Por sua vez, a cosmologia surgiu como o estudo da origem do universo e do mundo com base na natureza (physis). O período pré-socrático cosmológico é considerado por Marilena Chaui (Introdução à história da filosofia, 2002) o primeiro período da história da filosofia.
Reale e Antiseri (História da filosofia, v.1, 2007, p. 7) observam que para os gregos também foi muito importante Hesíodo com sua Teogonia, que relata
o nascimento de todos os deuses. E, como muitos deuses coincidem com partes do universo e com fenômeno do cosmo, a teogonia torna-se também cosmogonia, ou seja, explicação mítico-poética e fantástica da gênese do universo e dos fenômenos cósmicos, a partir do Caos original, que foi o primeiro a se gerar. Esse poema abriu o caminho para a posterior cosmologia filosófica, que, ao invés de usar a fantasia, buscaria com a razão o “princípio primeiro” do qual tudo se gerou.
Nesse período da história da filosofia, os pensadores buscavam superar as explicações sobre a origem e a transformação do mundo e das coisas por meio de mitos sobre divindades e forças sobrenaturais, substituindo-as por explicações racionais embasadas na observação da natureza e pela formulação de teorias lógicas.”


“As questões filosóficas e religiosas não podem ser evitadas: “Como a religião era parte desta vida concreta, os filósofos não podiam deixar de formular a questão da verdade da religião, de sua significação para a vida humana e a questão filosófica sobre Deus” (Zilles, 2010, p. 8). Os questionamentos acerca da realidade do mundo e de Deus estão aí, ao alcance de qualquer pessoa que se aventure a pensar. Transcrevemos a seguir o que Reale e Antiseri (História da filosofia, v.3, 2005b) apresentam no preâmbulo de seus estudos sobre a história da filosofia e o argumento da razão. Essas indagações são as mesmas que os primeiros pensadores fizeram, que nós fazemos e que outros farão por todo o sempre, pois tratam da essência do ser, da relação com a divindade e com o cosmos:
Deus existe, ou existiríamos apenas nós, perdidos neste imenso universo? O mundo é um cosmo ou um caos? A história humana tem sentido? E se tem, qual é? Ou, então, tudo — a glória e a miséria, as grandes conquistas e os sofrimentos inocentes, vítimas e carnífices — tudo acabará no absurdo, desprovido de qualquer sentido? E o homem: é livre e responsável, ou é um simples fragmento insignificante do universo, determinado em suas ações por rígidas leis naturais? A ciência pode nos dar certezas? O que é a verdade? Quais são as relações entre razão científica e fé religiosa? Quando podemos dizer que um Estado é democrático? E quais são os fundamentos da democracia? É possível obter uma justificação racional dos valores mais elevados? E quando é que somos racionais? (Reale; Antiseri, 2005b, p.3)”

» DADOS:

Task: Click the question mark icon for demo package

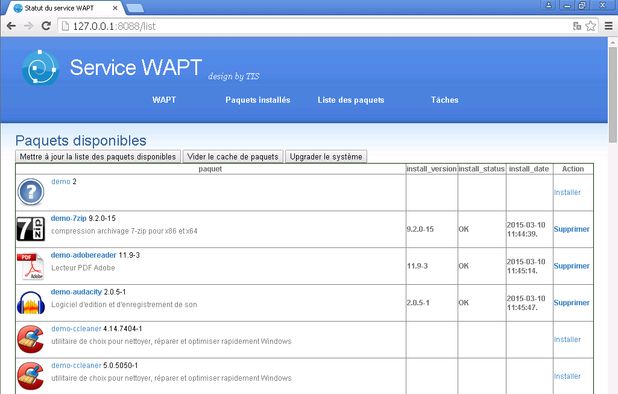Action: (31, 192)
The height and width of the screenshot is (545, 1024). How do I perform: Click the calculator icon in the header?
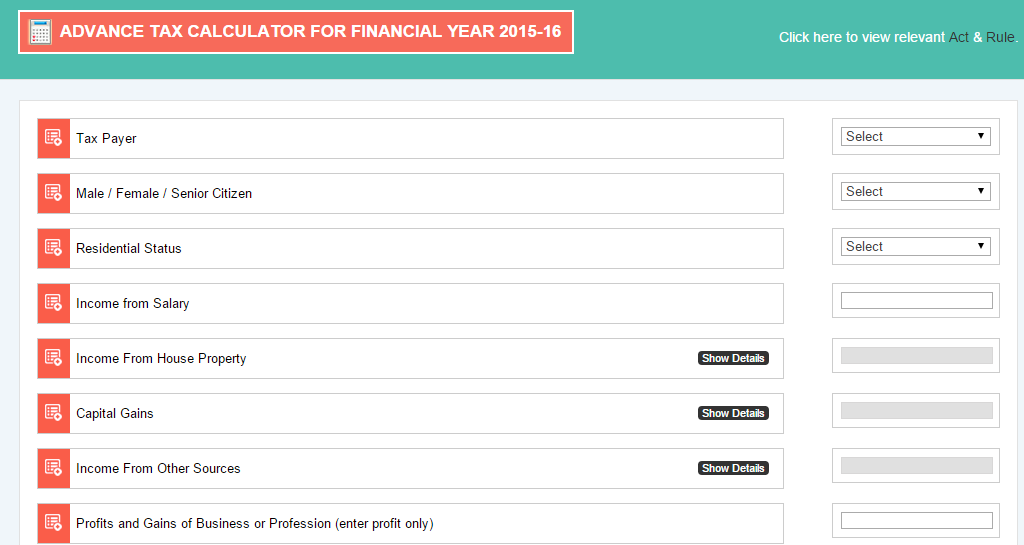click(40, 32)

» REQUISITOS:
Copie do trecho sobre a origem da filosofia tudo o que vai desde "Por sua vez, a" até "história da filosofia.".

» RESPOSTA DO EXERCÍCIO:
Por sua vez, a cosmologia surgiu como o estudo da origem do universo e do mundo com base na natureza (physis). O período pré-socrático cosmológico é considerado por Marilena Chaui (Introdução à história da filosofia, 2002) o primeiro período da história da filosofia.